Pas plus que les autres secteurs, l’énergie n’échappe à la voracité du digital, et il se trouve au cœur de la grande bataille pour le contrôle de la domotique. Le compteur intelligent « Linky », qui produit une quantité massive de données sur la consommation d’une résidence, est la réponse d’ERDF à cette évolution, mais il a fait l’objet d’une résistance très forte, sur des questions de santé publique mais aussi de confidentialité, qui montre combien les acteurs traditionnels ont du mal à obtenir de leurs anciens usagers et désormais clients la même confiance qu’ils accordent pourtant si volontiers à Apple ou Google.

Il n’est pas du tout évident que ces acteurs traditionnels réussissent à passer le cap de la transformation numérique dans la mesure où, comme tant d’acteurs avant eux, ils ne l’abordent que sous l’angle de la problématique technique. Nokia avait 10.000 ingénieurs logiciels, mais l’entreprise finlandaise n’avait pas pour autant une culture logicielle. Elle avait une culture matérielle et design, et elle n’a pas résisté à la grande transformation du téléphone d’un objet de communication à une plate forme logicielle.

Développement de boucles locales

Dernière rupture notable et non des moindres : la capacité désormais en très forte augmentation, pour les entreprises et les particuliers, de produire leur propre électricité à très faible coût. L’effondrement des coûts des panneaux solaires et l’augmentation exponentielle de leur rendement constitue un facteur-clé. Le développement de batteries intelligentes et performantes en est un autre.

J’ai eu l’occasion d’écrire dans un article précédent à quel point la batterie PowerWall de Tesla (encore eux) était révolutionnaire. Elle l’est moins en raison de ses performances purement techniques qu’en raison du fait qu’elle s’inscrit dans un nouveau réseau de valeur, où toutes les évolutions évoquées ici se combinent pour disrupter complètement le marché actuel de l’électricité.

Le développement de la production locale remet complètement en question le modèle d’affaire de toute l’industrie depuis un siècle, celui de la centrale.

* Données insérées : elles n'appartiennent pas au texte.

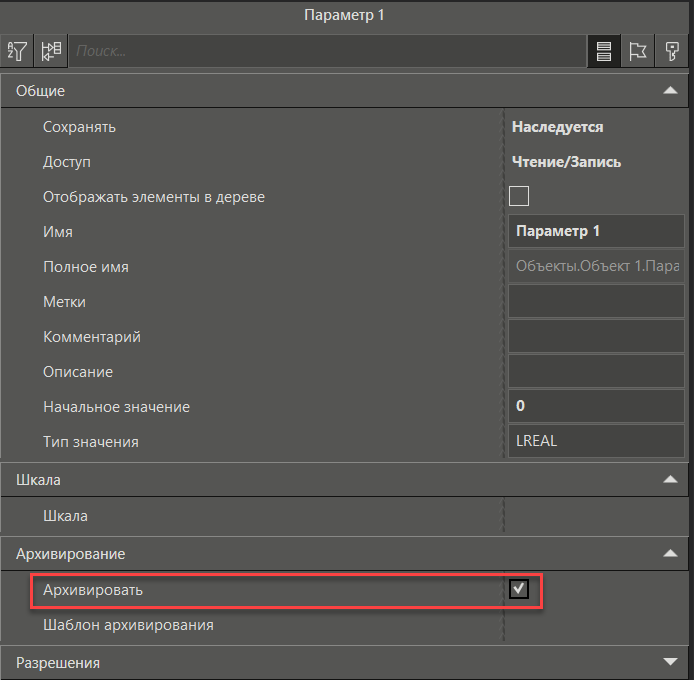The height and width of the screenshot is (680, 694).
Task: Click the collapse groups icon beside search
Action: pos(52,51)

Au contraire, on va probablement vers la décentrale. À tel point qu’il ne sera plus possible à ces centrales d’être rentables. Leur coût est tel qu’elles n’ont de sens que si elles produisent massivement (modèle de coût fixe très élevé).

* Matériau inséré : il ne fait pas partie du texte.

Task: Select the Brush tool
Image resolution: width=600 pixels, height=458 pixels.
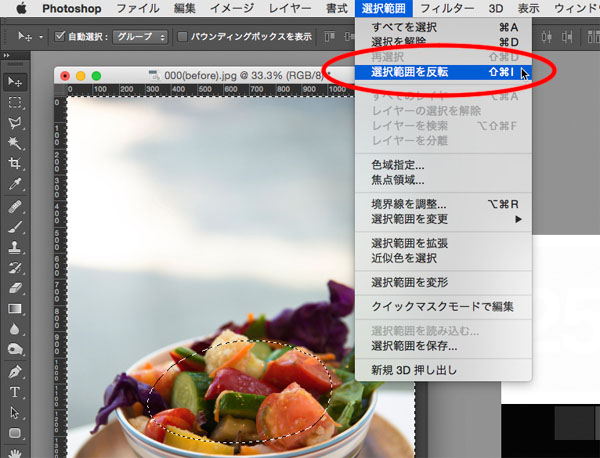Action: point(15,226)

Toute baisse de production résultant d’une baisse de la demande due au développement de la production locale la rapproche du seuil fatidique du coût fixe, en dessous duquel on produit à perte. En fait, selon certains observateurs, la baisse du coût de production du solaire est telle qu’on va assez rapidement franchir ce seuil et atteindre non plus le grid parity (c’est-à-dire le prix de production du réseau actuel de centrales) mais la god parity, la parité divine, le point où l’électricité solaire est tellement peu chère qu’elle tombe bien en-dessous du coût du réseau et que même si le charbon, le pétrole et le plutonium étaient gratuits, le modèle basé sur les centrales ne serait plus rentable.

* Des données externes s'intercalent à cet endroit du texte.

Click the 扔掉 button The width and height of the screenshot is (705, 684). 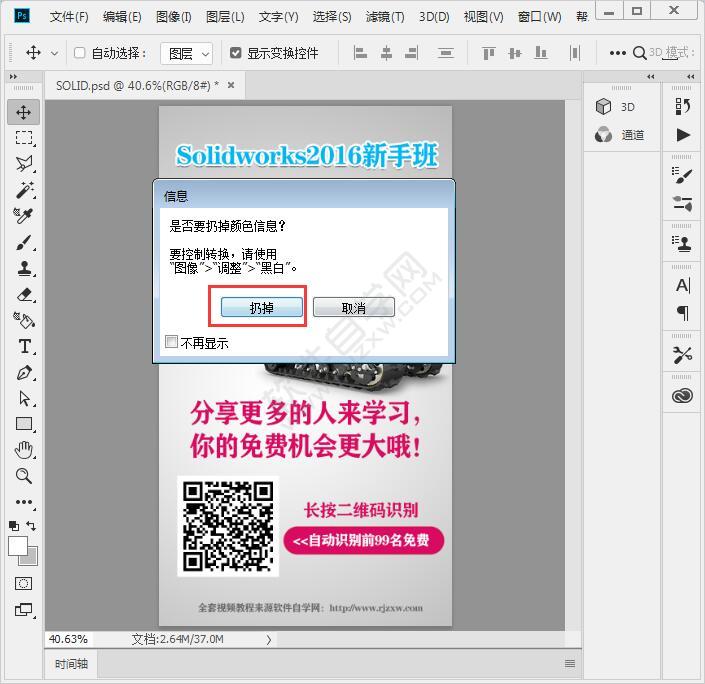(261, 308)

On peut s’attendre à un bain de sang, à moins que la consommation d’électricité soit tellement forte que les prix soient contenus (développement significatif des voitures électriques par exemple).

En conclusion, ces ruptures très profondes – et il en existe sûrement d’autres – ne remettent pas juste en question les marchés des acteurs classiques de l’énergie. Elles remettent en question les modèles mêmes sur lesquels ils ont opéré et, au-delà, leur identité profonde. Si l’histoire offre une leçon, c’est bien celle selon laquelle la transformation de modèle — et donc d’identité — face à une telle rupture, est extrêmement difficile.